Mich hat das ehrlich erschüttert. Fast jedes Mal, wenn ich in Weimar bin, statte ich auch der Gedenkstätte Buchenwald einen kurzen Besuch ab. Und gerade erst habe ich - hier in Weimar - das neue Buch von Kirsten Boie "Heul doch nicht, du lebst ja noch" zu den Folgen des Nationalsozialismus und den Greuel dieser Zeit gelesen. Mehr dazu findet ihr auf meinem Instagram-Kanal.

Wie kann man Corona-Schutzmaßnahmen mit dieser furchtbaren Zeit vergleichen? Natürlich habe ich die Weimarer Erklärung sofort unterschrieben und hoffe, dass das noch sehr viele tun werden.  

Ich bin froh und dankbar, dass sich Menschen diesen "Spaziergängern" entgegenstellen. Hier und an allen anderen Orten. Meinungsfreiheit ist ein kostbares Gut.  Und Kritik an staatlichen Maßnahmen muss immer möglich sein. Aber die Coronamaßnahmen mit dem Holocaust gleichzusetzen bedeutet, dessen Opfer zu verhöhnen. Und das darf niemals geschehen.

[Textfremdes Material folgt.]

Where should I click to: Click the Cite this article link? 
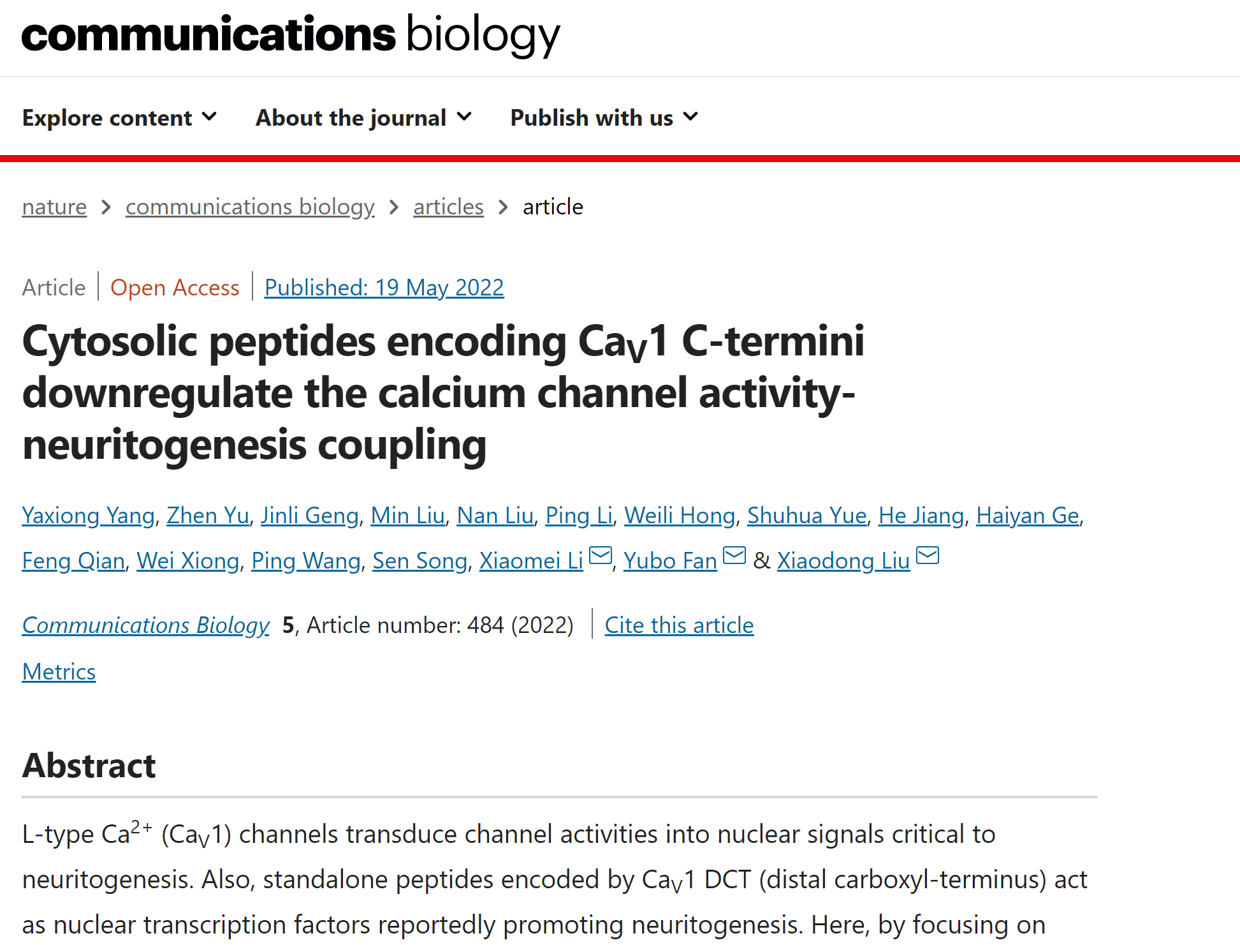click(679, 625)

Blick von der ehemaligen Kinderbaracke auf das Krematorium Buchenwald



 

 

Kommentare

  1. Ich habe das von dir erwähne und besuchte Lager unzählige Male besucht. Mancher, dem ich davor berichtet fragte mich, was es denn dort zu sehen gäbe, dass man sich immer wieder anschauen wollte?
    Meist bin ich der Frage ausgewichen. Nicht, weil sie zu beantworten mir unangenehm gewesen wäre. Nein, ich habe es mir verkniffen weil ich glaubte, dass jemand, der so eine Frage stellt, es sowieso nicht verstanden hätte. Kürzlich wurde ich aufmerksam auf ein Zitat Jean Amérys, dass es erklärt: "Ohne das Gefühl der Zugehörigkeit zu den Bedrohten wäre ich ein sich selbst aufgebender Flüchtling vor der Wirklichkeit" Mehr möchte ich dazu nicht sagen.